Top of ENTRIES SHOWN
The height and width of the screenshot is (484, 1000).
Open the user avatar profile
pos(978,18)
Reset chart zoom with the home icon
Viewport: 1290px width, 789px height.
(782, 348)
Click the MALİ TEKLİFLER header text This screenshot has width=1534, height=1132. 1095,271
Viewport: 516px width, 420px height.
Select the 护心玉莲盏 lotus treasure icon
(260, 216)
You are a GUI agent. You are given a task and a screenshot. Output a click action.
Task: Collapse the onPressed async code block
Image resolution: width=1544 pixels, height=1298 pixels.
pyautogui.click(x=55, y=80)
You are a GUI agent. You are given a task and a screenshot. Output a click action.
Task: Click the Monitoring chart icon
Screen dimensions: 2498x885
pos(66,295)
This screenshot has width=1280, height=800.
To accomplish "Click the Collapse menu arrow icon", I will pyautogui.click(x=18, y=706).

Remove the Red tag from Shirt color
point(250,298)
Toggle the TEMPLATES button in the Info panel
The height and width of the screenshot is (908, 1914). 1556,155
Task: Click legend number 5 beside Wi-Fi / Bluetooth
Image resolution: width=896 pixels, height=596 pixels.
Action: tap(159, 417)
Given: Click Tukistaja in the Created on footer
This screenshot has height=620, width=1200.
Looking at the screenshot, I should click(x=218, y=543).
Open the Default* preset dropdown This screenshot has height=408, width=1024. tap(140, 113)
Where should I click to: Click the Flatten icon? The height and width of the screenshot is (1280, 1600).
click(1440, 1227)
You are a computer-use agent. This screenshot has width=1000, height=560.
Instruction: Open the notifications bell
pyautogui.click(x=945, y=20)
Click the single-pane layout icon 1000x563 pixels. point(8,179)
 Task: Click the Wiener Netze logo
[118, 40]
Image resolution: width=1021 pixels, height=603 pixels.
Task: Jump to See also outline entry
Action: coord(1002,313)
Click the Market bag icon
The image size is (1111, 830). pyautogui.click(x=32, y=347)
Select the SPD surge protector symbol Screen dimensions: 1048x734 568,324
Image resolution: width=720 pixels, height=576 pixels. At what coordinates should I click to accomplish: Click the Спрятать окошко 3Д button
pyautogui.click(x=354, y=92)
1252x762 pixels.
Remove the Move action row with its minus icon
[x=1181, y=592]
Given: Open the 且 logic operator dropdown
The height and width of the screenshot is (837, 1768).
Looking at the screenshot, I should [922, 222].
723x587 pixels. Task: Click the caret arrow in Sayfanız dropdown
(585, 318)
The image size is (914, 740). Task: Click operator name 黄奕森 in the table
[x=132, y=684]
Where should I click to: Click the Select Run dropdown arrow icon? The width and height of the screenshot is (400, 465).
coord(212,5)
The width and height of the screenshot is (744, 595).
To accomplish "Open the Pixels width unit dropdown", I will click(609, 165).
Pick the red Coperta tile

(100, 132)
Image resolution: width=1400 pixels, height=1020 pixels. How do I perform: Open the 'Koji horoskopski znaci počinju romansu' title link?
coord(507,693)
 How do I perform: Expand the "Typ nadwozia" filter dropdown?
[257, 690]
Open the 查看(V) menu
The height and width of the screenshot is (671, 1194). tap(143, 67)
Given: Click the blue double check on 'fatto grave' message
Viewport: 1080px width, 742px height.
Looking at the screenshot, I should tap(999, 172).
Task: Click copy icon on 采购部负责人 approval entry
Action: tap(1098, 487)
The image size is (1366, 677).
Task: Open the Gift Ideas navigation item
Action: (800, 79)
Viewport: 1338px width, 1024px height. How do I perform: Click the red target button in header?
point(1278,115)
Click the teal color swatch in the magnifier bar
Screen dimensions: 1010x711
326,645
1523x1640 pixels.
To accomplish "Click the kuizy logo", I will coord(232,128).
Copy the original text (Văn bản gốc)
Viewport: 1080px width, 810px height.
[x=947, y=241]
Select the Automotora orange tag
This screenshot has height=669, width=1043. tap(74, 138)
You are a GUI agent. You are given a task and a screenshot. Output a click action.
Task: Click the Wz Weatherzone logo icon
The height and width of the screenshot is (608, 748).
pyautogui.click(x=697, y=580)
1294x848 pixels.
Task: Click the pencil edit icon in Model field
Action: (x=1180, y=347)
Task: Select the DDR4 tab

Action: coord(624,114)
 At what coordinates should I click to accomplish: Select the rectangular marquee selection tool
Bottom of ENTRIES SHOWN
# [TASK STATEMENT]
All of the data above should be output exactly.

# [TASK RESULT]
The height and width of the screenshot is (484, 1000).
Open the user avatar profile
pos(978,18)
Reset chart zoom with the home icon
Viewport: 1290px width, 789px height.
(782, 348)
Click the MALİ TEKLİFLER header text This screenshot has width=1534, height=1132. 1095,271
Viewport: 516px width, 420px height.
Select the 护心玉莲盏 lotus treasure icon
(260, 216)
You are a GUI agent. You are given a task and a screenshot. Output a click action.
Task: Collapse the onPressed async code block
Image resolution: width=1544 pixels, height=1298 pixels.
pyautogui.click(x=55, y=80)
You are a GUI agent. You are given a task and a screenshot. Output a click action.
Task: Click the Monitoring chart icon
Screen dimensions: 2498x885
pos(66,295)
This screenshot has width=1280, height=800.
To accomplish "Click the Collapse menu arrow icon", I will pyautogui.click(x=18, y=706).

Remove the Red tag from Shirt color
point(250,298)
Toggle the TEMPLATES button in the Info panel
The height and width of the screenshot is (908, 1914). 1556,155
Task: Click legend number 5 beside Wi-Fi / Bluetooth
Image resolution: width=896 pixels, height=596 pixels.
Action: tap(159, 417)
Given: Click Tukistaja in the Created on footer
This screenshot has height=620, width=1200.
Looking at the screenshot, I should click(x=218, y=543).
Open the Default* preset dropdown This screenshot has height=408, width=1024. tap(140, 113)
Where should I click to: Click the Flatten icon? The height and width of the screenshot is (1280, 1600).
click(1440, 1227)
You are a computer-use agent. This screenshot has width=1000, height=560.
Instruction: Open the notifications bell
pyautogui.click(x=945, y=20)
Click the single-pane layout icon 1000x563 pixels. point(8,179)
 Task: Click the Wiener Netze logo
[118, 40]
Image resolution: width=1021 pixels, height=603 pixels.
Task: Jump to See also outline entry
Action: coord(1002,313)
Click the Market bag icon
The image size is (1111, 830). pyautogui.click(x=32, y=347)
Select the SPD surge protector symbol Screen dimensions: 1048x734 568,324
Image resolution: width=720 pixels, height=576 pixels. At what coordinates should I click to accomplish: Click the Спрятать окошко 3Д button
pyautogui.click(x=354, y=92)
1252x762 pixels.
Remove the Move action row with its minus icon
[x=1181, y=592]
Given: Open the 且 logic operator dropdown
The height and width of the screenshot is (837, 1768).
Looking at the screenshot, I should [922, 222].
723x587 pixels. Task: Click the caret arrow in Sayfanız dropdown
(585, 318)
The image size is (914, 740). Task: Click operator name 黄奕森 in the table
[x=132, y=684]
Where should I click to: Click the Select Run dropdown arrow icon? The width and height of the screenshot is (400, 465).
coord(212,5)
The width and height of the screenshot is (744, 595).
To accomplish "Open the Pixels width unit dropdown", I will click(609, 165).
Pick the red Coperta tile

(100, 132)
Image resolution: width=1400 pixels, height=1020 pixels. How do I perform: Open the 'Koji horoskopski znaci počinju romansu' title link?
coord(507,693)
 How do I perform: Expand the "Typ nadwozia" filter dropdown?
[257, 690]
Open the 查看(V) menu
The height and width of the screenshot is (671, 1194). tap(143, 67)
Given: Click the blue double check on 'fatto grave' message
Viewport: 1080px width, 742px height.
Looking at the screenshot, I should tap(999, 172).
Task: Click copy icon on 采购部负责人 approval entry
Action: tap(1098, 487)
The image size is (1366, 677).
Task: Open the Gift Ideas navigation item
Action: (800, 79)
Viewport: 1338px width, 1024px height. How do I perform: Click the red target button in header?
point(1278,115)
Click the teal color swatch in the magnifier bar
Screen dimensions: 1010x711
326,645
1523x1640 pixels.
To accomplish "Click the kuizy logo", I will coord(232,128).
Copy the original text (Văn bản gốc)
Viewport: 1080px width, 810px height.
[x=947, y=241]
Select the Automotora orange tag
This screenshot has height=669, width=1043. tap(74, 138)
You are a GUI agent. You are given a task and a screenshot. Output a click action.
Task: Click the Wz Weatherzone logo icon
The height and width of the screenshot is (608, 748).
pyautogui.click(x=697, y=580)
1294x848 pixels.
Task: Click the pencil edit icon in Model field
Action: (x=1180, y=347)
Task: Select the DDR4 tab

Action: coord(624,114)
 At what coordinates should I click to accomplish: Select the rectangular marquee selection tool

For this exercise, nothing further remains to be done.